Government should act responsibly by way of taking the initiative to inform Hong Kong’s citizens about what it is doing with their private data, and introduce a monitoring mechanism to ensure that information and content takedown requests are in fact appropriate and necessary. Disclosing its data and content removal requests proactively and on a regular basis — not just when called upon by a legislator — would also improve government’s efficiency and effectiveness, by reducing the number of public queries in this area.

We have long prided and differentiated ourselves in the region on the principles of freedom of speech, press and expression that have been upheld in Hong Kong. Citizens can access information, while journalists are able to do their due diligence and research for their investigative reports. The free flow of information has also, without a doubt, been one of Hong Kong’s greatest drawcards for businesses setting up shop in this part of the world.

It’s in this context that the Hong Kong Privacy Commissioner’s recent calls to limit our right to know are worrisome. Earlier this year, the European Court of Justice held that anyone living in Europe has the right to ask search engines to remove links to web pages that contain information about them that is considered to be “inadequate, irrelevant or no longer relevant”, even if that information is accurate. Notwithstanding the unresolved debate that has ensued as a result of this newly minted “right to be forgotten” in Europe, pitting one person’s right to privacy against another person’s right to information and right to know, our privacy commissioner has not been discouraged from proposing it be extended to Asia.
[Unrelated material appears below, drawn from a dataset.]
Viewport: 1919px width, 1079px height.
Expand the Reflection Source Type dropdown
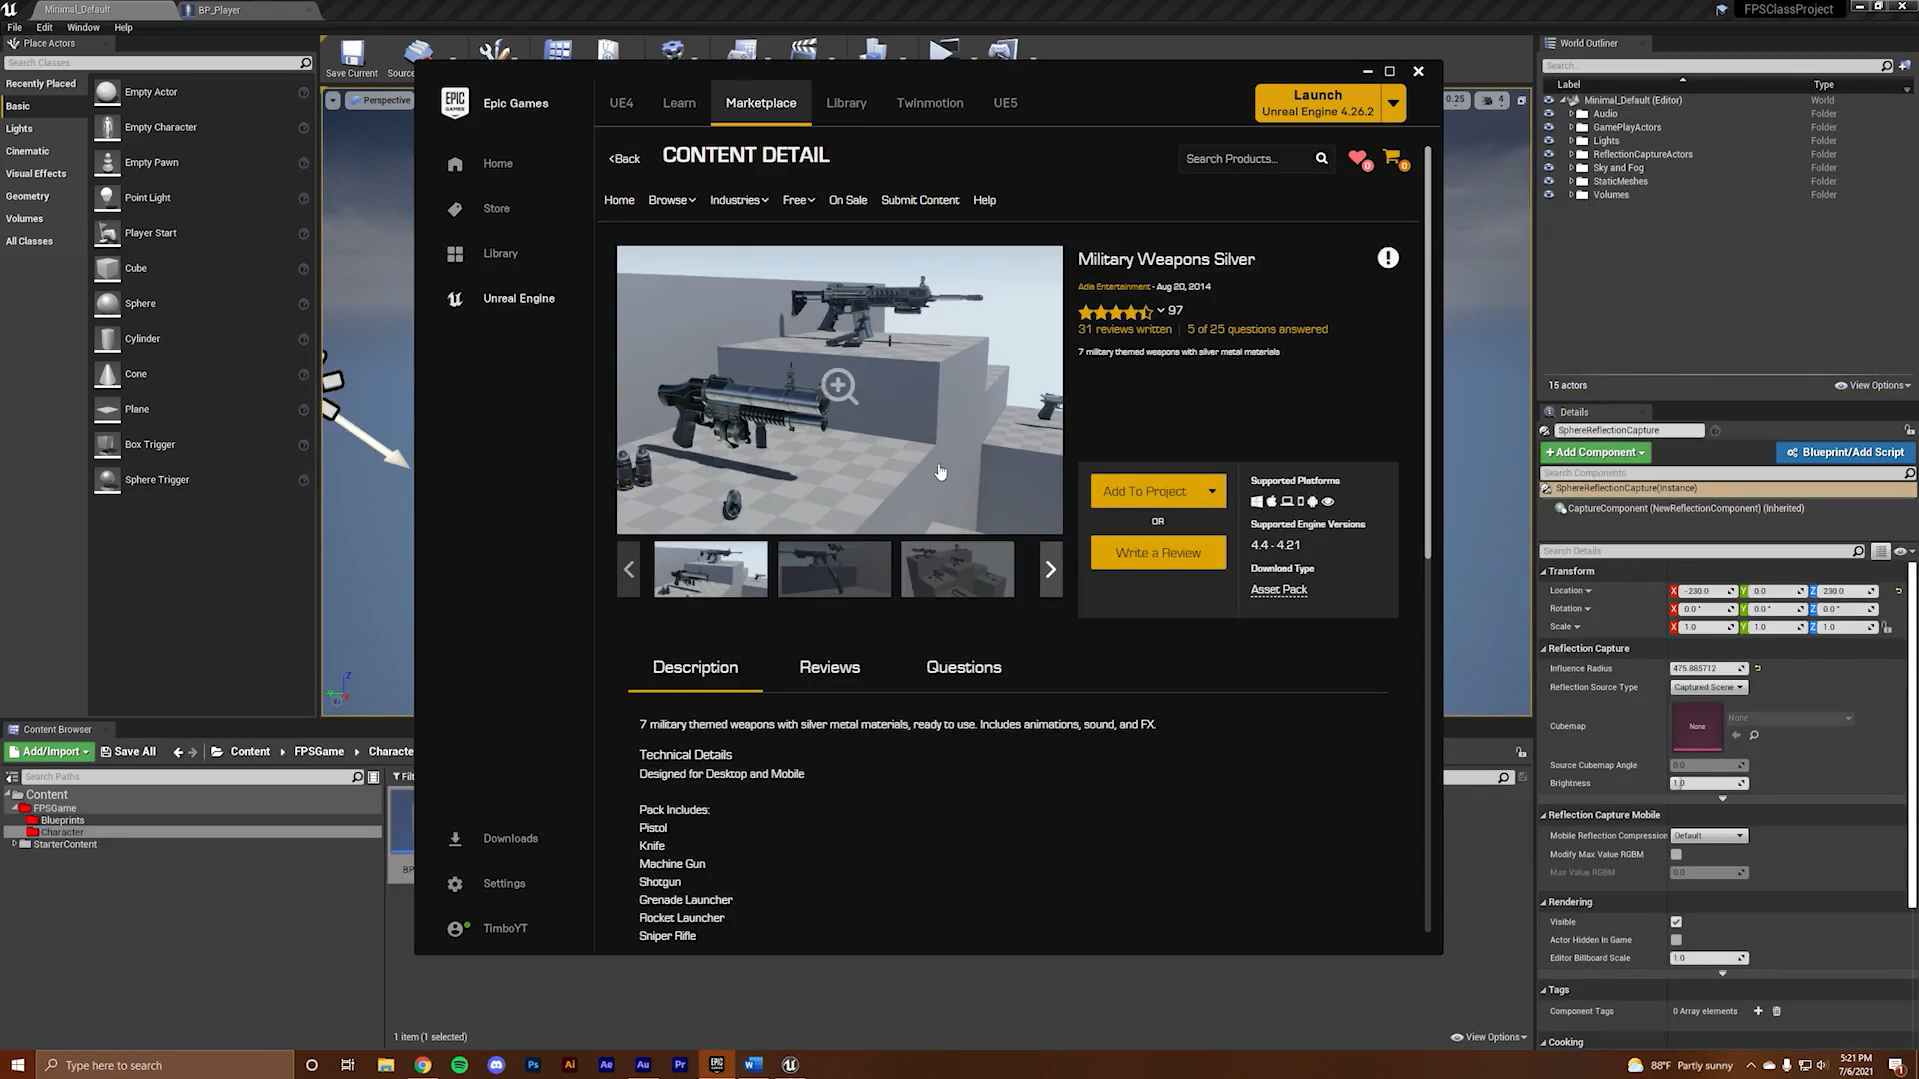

There are instances where it’s difficult not to sympathize with requests to be “forgotten”, to remove information from the Internet to protect an individual’s privacy. For example, a request by the parents of a girl who was decapacitated in a horrific car crash, photos of whom were leaked and spread like wildfire across the internet. But a balance between protecting an individual’s right to privacy and the public’s right to information must be found.

What would a “right to be forgotten” mean for Hong Kong? One thing is for sure, Hong Kong’s citizens would be worse off as they would be forced to make decisions based on partial or censored information. Just consider how we individually look to the Internet for information to help answer important questions — ranging from healthcare to food safety, education to transportation information.

The government’s unbridled actions to seek information about Internet users and remove content from the web, together with murmurs of importing a right to be forgotten to Hong Kong are both alarming and disconcerting.  Without clear court orders or legal guidelines, these actions demonstrate a dangerous trend of government sacrificing citizens’ right to information and right to know while exercising unauthorised online surveillance and censorship.

Hong Kong Internet users have the right to know how their data is being accessed and handled by other parties, and the government has an obligation to respect users’ privacy and regularly disclose its data and removal requests made to online service providers.  Equally important are citizens’ fundamental right to access uncensored information online. After all, openness and transparency are what enable us to share, learn and improve. The city’s policy and law makers, including the Privacy Commissioner, must ensure these basic principles continue to be upheld in Hong Kong.